WHAT YOU ARE ASKED TO DO => Output the full article on Newbie, Dumfries and Galloway below, word for word.

====== STUDY TEXT ======

- Newbie Location within Dumfries and Galloway
- Council area: Dumfries and Galloway;
- Lieutenancy area: Dumfries;
- Country: Scotland
- Sovereign state: United Kingdom
- Post town: ANNAN
- Postcode district: DG12
- Dialling code: 01461
- Police: Scotland
- Fire: Scottish
- Ambulance: Scottish
- UK Parliament: Dumfriesshire, Clydesdale and Tweeddale;
- Scottish Parliament: Dumfriesshire;

= Newbie, Dumfries and Galloway =

Newbie is a populated place in Annandale South, near Annan. It is home to a pharmaceutics plant belonging to Phoenix Chemicals of Liverpool.

The Annandale Way Great Trail has a trailhead at Newbie Barns, a small collection of dwellings in Newbie.

== History ==
James VI of Scotland came to the region in November 1597 to address border issues. Henry Leigh or Lee, an English depute warden and servant of Lord Scrope came to Newbie to meet the King, who was holding his council accompanied by the Duke of Lennox, the Earl of Glencairn, Walter Stewart of Blantyre, Lord Ochiltree, Lord Sempill, Lord Herries, the Lairds of Lochinvar, Johnson, Closeburn, Murray of Cockpool, and others. John Johnston, laird of Newbie was a depute border warden.

A tower house or castle at Newbie owned by the Johnston family and the Earls of Hartfell was demolished. Some masonry quoins from the tower decorated with characteristic Scottish renaissance buckle carvings were used in more recent farm buildings.

====== COLLECTED MATERIAL ======

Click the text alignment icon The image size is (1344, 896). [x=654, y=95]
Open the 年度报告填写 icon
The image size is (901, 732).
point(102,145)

======

WRITTEN REPLY =>
- Newbie Location within Dumfries and Galloway
- Council area: Dumfries and Galloway;
- Lieutenancy area: Dumfries;
- Country: Scotland
- Sovereign state: United Kingdom
- Post town: ANNAN
- Postcode district: DG12
- Dialling code: 01461
- Police: Scotland
- Fire: Scottish
- Ambulance: Scottish
- UK Parliament: Dumfriesshire, Clydesdale and Tweeddale;
- Scottish Parliament: Dumfriesshire;

= Newbie, Dumfries and Galloway =

Newbie is a populated place in Annandale South, near Annan. It is home to a pharmaceutics plant belonging to Phoenix Chemicals of Liverpool.

The Annandale Way Great Trail has a trailhead at Newbie Barns, a small collection of dwellings in Newbie.

== History ==
James VI of Scotland came to the region in November 1597 to address border issues. Henry Leigh or Lee, an English depute warden and servant of Lord Scrope came to Newbie to meet the King, who was holding his council accompanied by the Duke of Lennox, the Earl of Glencairn, Walter Stewart of Blantyre, Lord Ochiltree, Lord Sempill, Lord Herries, the Lairds of Lochinvar, Johnson, Closeburn, Murray of Cockpool, and others. John Johnston, laird of Newbie was a depute border warden.

A tower house or castle at Newbie owned by the Johnston family and the Earls of Hartfell was demolished. Some masonry quoins from the tower decorated with characteristic Scottish renaissance buckle carvings were used in more recent farm buildings.